Pumpkin had his very own pancake which he supplemented with the usual thievery from our plates. Of course, when you are a year and a half, everyday is children's day. In food news, I finally found a whole chicken in one of markets yesterday. A bit on the scrawny side and I broke a shelf in the freezer while squeezing it in along side two kilos of good breakfast sausage, but we can count on oyster or cranberry/bread stuffed chicken, once we are finished with today's Corned beef brisket. Now if I could just allow for leftovers to supplement the canned corned beef hash.

The holiday was a bit saddened by the acknowledgement of a National day of mourning Saturday. The inconvenient snowsqualls in UB of last Monday and Wedsday were a little more powerful away from town and took the lives of forty-six herders from the eastern provinces. Fourteen of those were children minding the family flocks and eight people are still missing. It is one thing to acknowledge missing infrastructure in the form of reliable electricity and sidewalks bisected by ditches, but the weather service isn't an infrastructure we think of often. Mentally placing myself and missus in an isolated ger, miles from the nearest town, and thinking of the lad out in a raging blizzard with the sheep requires a leap of imagination which doesn't appeal to me. The lads at the Casablanca were in favor of introducing Buffalo here. I doubt the grazing would be sufficient for a good sized cow, but at least there would be a warm cavity to crawl into, when the storms of spring come in.

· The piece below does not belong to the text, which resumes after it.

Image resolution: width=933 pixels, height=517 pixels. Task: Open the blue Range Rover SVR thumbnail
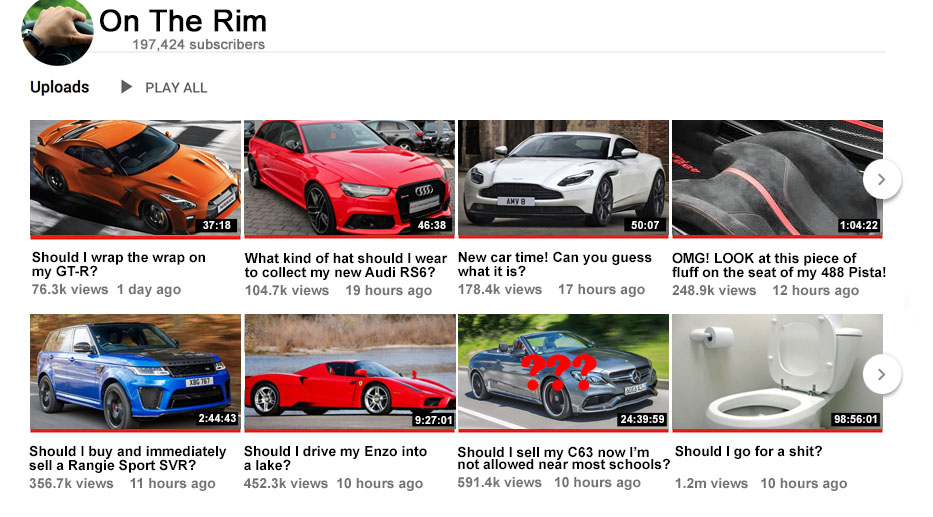click(x=135, y=372)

Our friend Captain Tom, is on his way to the good ship Bonneyman. They are away from the island at the moment, but should return shortly. Pmpkn took to him in a quick fashion. We enjoyed seeing the lad bond with someone other than a family member and enjoyed his company. I was thankful he didn't pull on the mustache as much as I had feared. I was particularly thrilled when pumpkin and I were waiting in the playground for him and pumpkin more than rapidly covered the distance between usfor a hug when he saw him coming. I'm always afraid an only child will be slow to accept others, but he seems to be doing just fine. Fair winds and following seas, Tom.

That's it for today in Mongolia and I'm off to home. I wouldn't have left, but it is nap time for Mom and Baby and we have no internet at the house this weekend.